When saturation occurs, the loop gain (GH or AB) drops to zero, except during the linear transition of the output. The crystal acts as a bandpass filter to produce a sine wave at the input which may also contain harmonics, but the slew rate of the square wave output is generally much faster than the sine wave input, so the harmonic energy has insufficient outline linear time to amplify when it is not saturated and the gain is zero, thus suppressed.

More information

• However in linear oscillators the harmonic content may contribute to phase noise, so those with the lowest phase noise have the highest Q at the fundamental, such as SC-cut crystals e.g. 10 MHz oven-controlled crystal oscillators (OCXOs) vs. standard AT cuts commonly used everywhere. That's all I'll say about this for now.

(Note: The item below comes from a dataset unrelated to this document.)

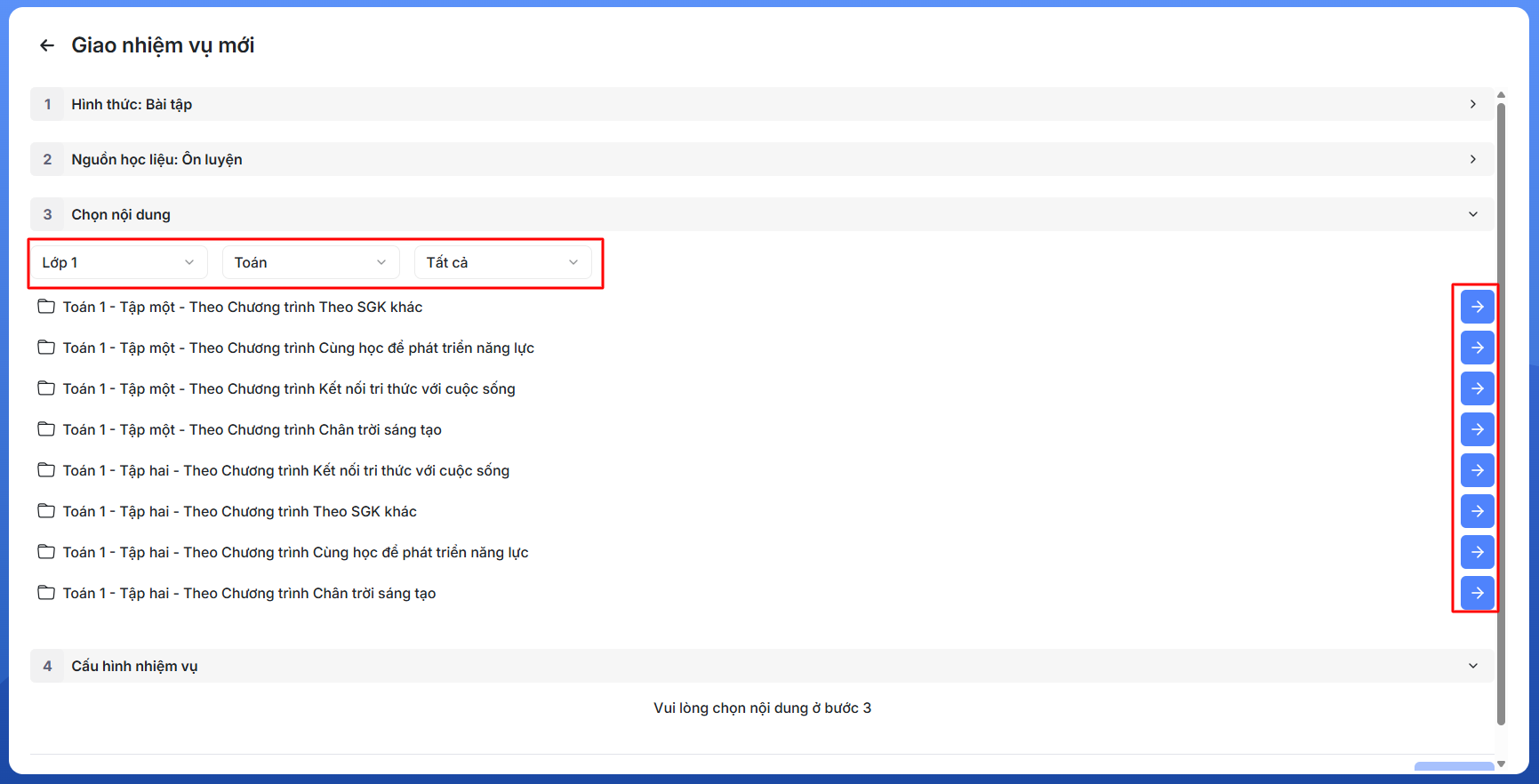
Task: Collapse the Cấu hình nhiệm vụ section
Action: pyautogui.click(x=1472, y=666)

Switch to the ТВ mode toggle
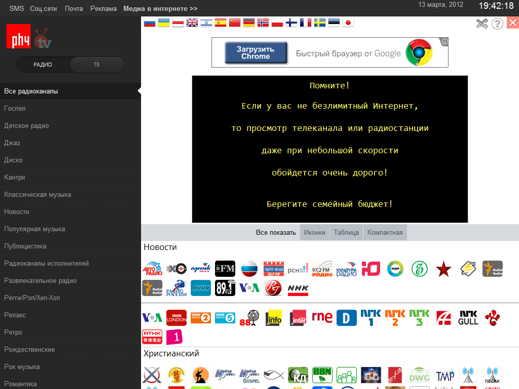click(97, 65)
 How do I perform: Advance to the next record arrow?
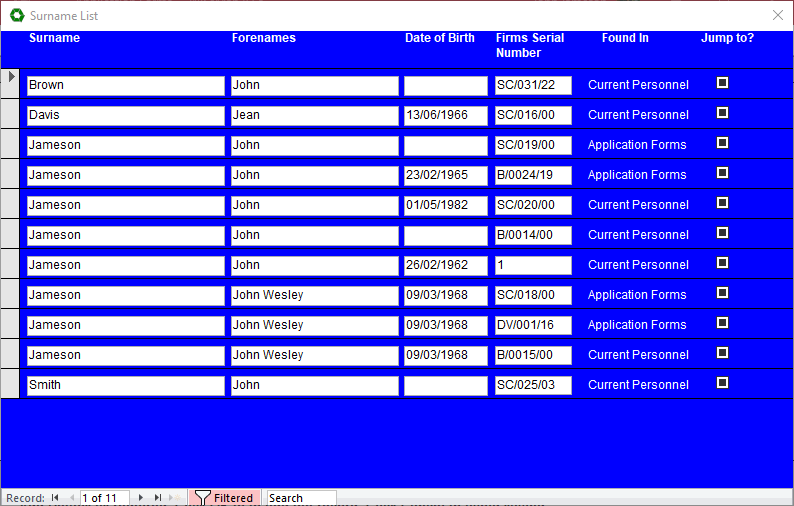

However, for smaller crystal structures >= 33 MHz resonance the gain of the harmonics tends to be higher than the fundamental. Thus you will find these classified as "overtone crystals".

For CMOS feedback oscillators, often a series R (3 kΩ ~ 10 kΩ) from the output is used to limited uW power dissipation in microslice crystals AND in high frequency >> 10 MHz also create additional attenuation of harmonics from the RC effects with the first load capacitor. The most common is third harmonic or "overtone", but higher overtones are used >> 150 MHz.

But when selective harmonics are desired for oscillation (3, 5, 7, etc.) then either how the crystal is processed or additional passive LC tuning helps to boost the harmonic of choice.

The most common warning for XO designs "Never use a buffered inverter" (three linear gain stages vs. one) to avoid amplification of spurious harmonics. When they saturate the inverter and the gain drops to zero, they suppress the fundamental frequency except for a short transition interval. They can behave like an injection locked loop (ILL) where it may randomly oscillate at the fundamental or harmonic depending relative gains and startup conditions. But with a buffered inverter there is more chance during the output transition time to cause spurious harmonic glitches on the transitions and lock onto harmonics.

However, those who successfully used a buffered inverter (myself included) for an XO can now understand that the type of crystal and relative lower gain of the harmonic protected the XO from locking onto the desired fundamental frequency. In some cases, this can be an advantage, but that's a different question.

The Barkhausen stability criterion says: $|A beta| = 1$ and $angle A beta = 0$.

Where $A$ = amplifier gain,

and $beta$ = feedback attenuation.

So if $|A beta| = 1$, then the oscillator will be stable. The feedback loop feeds a portion of the output $v_o$ back to the input, $v_f$. The amplifier amplifies the input $v_f$ to make a larger output, $v_o$.

If $|A beta| > 1$, then the oscillator will drive itself into saturation and clip the output waveform. The amplifier is an operational amplifier with $pm$ power rails. The amplifier cannot drive the output past the power rails.

The gain and attenuation are not stable and the amplifier output increases to the power rails of the amplifier. If it is a sine wave oscillator, the output increases until the amplifier saturates, and it is no longer a sine wave. Tops get clipped.

If $|A beta| < 1$ the oscillations will fade out. This is called damping.

Given that: an oscillator circuit is designed to oscillate at a fixed frequency if $|A beta| = 1$ and $angle A beta = 0$ (phase angle is 0$^circ$).

So the crux of your question is: Why don't oscillators oscillate at other frequencies? This is governed by the components used (resistors, capacitors, inductors, and amplifiers).